La demostración del amor de Dios.
El evangelio de este domingo es esa página fundamental de la Sagrada Escritura que conviene tener siempre a la mano. Hay lugares en los que impera una idea muy extraña de Dios, que se manifiesta en cantos, formas y acciones bastante raras y lejanas al evangelio, como aquel espantoso canto que, desgarrador suplica: “no estés eternamente enojado”, oraciones en las que se implora al Señor calmar su ira, actos pseudo-piadosos que brotan del pánico hacia Dios…
Dios ama a la humanidad porque ésta ha salido de sus manos. Cómo podría aborrecer lo que Él mismo ha creado y desde el principio ha visto que es bueno. El amor de Dios es tan grande que no se ha guardado nada para sí. Ni a su propio Hijo se ha querido reservar, ha dado todo con tal que el hombre disfrute de su vida y la tenga en plenitud. Todo lo que Él hace lo hace movido siempre y únicamente por su espléndido amor, por su amor derrochador.
“Dios no envió a su hijo para condenar al mundo, sino para que el mundo se salvara por Él”, Dios no aparece, entonces, como un juez vengativo y ávido de desquite con nadie, por el contrario, lo que quiere es la salvación de todos. Pero esta salvación querida por Dios incluye el que también cada uno decida querer lo que Dios nos ofrece: la salvación.

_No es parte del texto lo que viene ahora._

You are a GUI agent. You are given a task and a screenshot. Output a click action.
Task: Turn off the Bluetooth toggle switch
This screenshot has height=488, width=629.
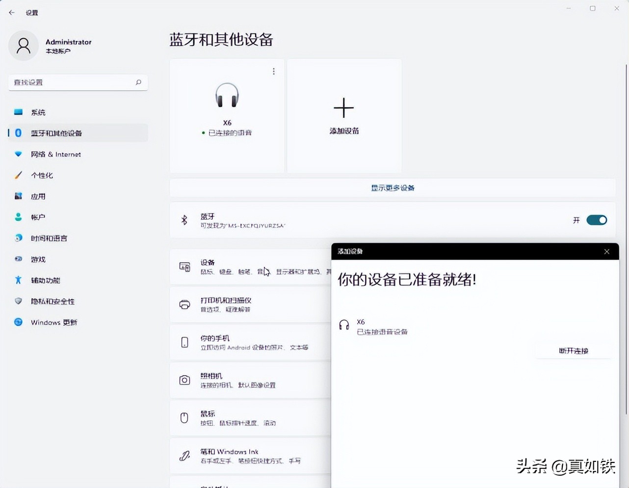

Me detengo ante los dos versículos del evangelio de hoy (cfr. Jn 3,16-18). Imagino a la Trinidad mirando al mundo y decidiendo la salvación. Siento el amor grandísimo que Dios me tiene, ¿cómo lo experimento?, ¿dónde lo noto?, ¿qué suscita en mí?, miro a los demás y pienso en el amor que Dios les tiene a todos. Pido perdón por las veces en las que he condenado a alguien.
Señor, gracias por tu amor trinitario, gracias por que nos amas con ternura, transforma mi vida en el amor.